Die rapide Zunahme an Breitbandverbindungen ist ein dynamischer Wachstumstreiber für DPI. Laut Marktforschungsinstitut „Research and Markets“ soll der Markt bis 2016 durchschnittlich um 35 % pro Jahr wachsen. Davon profitieren natürlich die Anbieter entsprechender Lösungen:

• Die Aktie von ALLOT COMMUNICATIONS (A0L E7C; 14,86 $) sprang nach dem US-Gerichtsentscheid um 20 % in die Höhe. Das israelische Unternehmen ist einer der führenden Anbieter von Netzwerkmanagementlösungen. Mit einem für 2014 geschätzten Umsatz von 130 Mio. $ ist Allot zwar ein eher kleines Unternehmen, aber dafür ein reinrassiger Spezialist. Die Ertragsentwicklung verlief bisher volatil. 2013 gab es noch rote Zahlen, aber 2014 wird man wohl einen Gewinn schreiben. Erst wenn die Netzneutralität weltweit fällt, dürfte man das Potenzial dazu haben, nachhaltig profitabel zu werden. Weiteres Manko: Die unterdurchschnittliche operative Marge von 3,9 %.
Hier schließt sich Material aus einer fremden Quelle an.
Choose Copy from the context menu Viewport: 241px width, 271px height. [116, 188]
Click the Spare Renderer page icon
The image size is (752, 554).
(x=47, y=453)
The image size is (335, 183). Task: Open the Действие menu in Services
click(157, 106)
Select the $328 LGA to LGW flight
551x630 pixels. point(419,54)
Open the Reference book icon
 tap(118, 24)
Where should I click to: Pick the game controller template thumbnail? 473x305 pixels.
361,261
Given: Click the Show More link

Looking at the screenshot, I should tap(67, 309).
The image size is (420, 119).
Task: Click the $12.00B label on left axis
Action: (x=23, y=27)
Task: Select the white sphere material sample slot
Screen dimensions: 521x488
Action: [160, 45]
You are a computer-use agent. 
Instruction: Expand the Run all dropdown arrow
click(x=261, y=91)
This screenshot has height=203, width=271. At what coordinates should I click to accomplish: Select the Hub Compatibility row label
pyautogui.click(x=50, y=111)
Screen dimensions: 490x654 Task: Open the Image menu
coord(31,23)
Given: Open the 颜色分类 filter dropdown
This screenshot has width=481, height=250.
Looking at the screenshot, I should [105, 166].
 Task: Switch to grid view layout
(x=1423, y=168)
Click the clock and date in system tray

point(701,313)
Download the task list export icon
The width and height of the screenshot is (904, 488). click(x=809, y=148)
• ARBOR NETWORKS gehört zum US-Mischkonzern DANAHER (866 197; 74,17 $). Arbor hat seine Wurzeln im US-Verteidigungsministerium, ist heute aber ein Teil der Test- und Managementsparte von Danaher. Zu den strategischen Partnern zählen u. a. Cisco, IBM und Juniper Networks. Arbors Lösungen sind weltweit im Einsatz. Die Datenüberwachungslösung „Atlas“ etwa verfolgt weltweit in Spitzenzeiten einen Datenverkehr von 43 Terabit/Sekunde.

• PROCERA NETWORKS (A1H 6L3; 11 $) ist dagegen ein reinrassiger Spezialist. Das USUnternehmen arbeitet noch defizitär, dürfte aber im laufenden Jahr ebenfalls profitabel werden. Mit einem für 2014 geschätzten Umsatz von 80 Mio. $ ist man allerdings noch etwas kleiner als Allot Communications. Im Branchenvergleich ist die Aktie allerdings sehr teuer.

• SANDVINE (A0J JTK; 3,13 CAD) ist ein kanadischer Anbieter von Netzwerkmanagementlösungen. Zu den Kunden gehören u. a. Netzanbieter wie NTT, Telefonica oder O2. Sandvine ist profitabel. Im laufenden Jahr dürfte der Umsatz um 18 % und der Gewinn je Aktie um 70 % zulegen. Die Bewertung entspricht mit einem KGV von 19 dem branchenüblichen Durchschnitt.

Fazit: DPI-Anbieter arbeiten in einem komplexen technischen Umfeld und sind in hohem Maße von einem günstigen regulatorischen Umfeld abhängig. Dementsprechend kommt ein Engagement nur für risikobereite Anleger in Frage. Unser Favorit bei den Spezialisten ist SANDVINE. Mit ein paar Abstrichen kommt auch Allot in Frage. Konservative Anleger können über den Mischkonzern DANAHER zumindest indirekt am DPI-Geschäft partizipieren.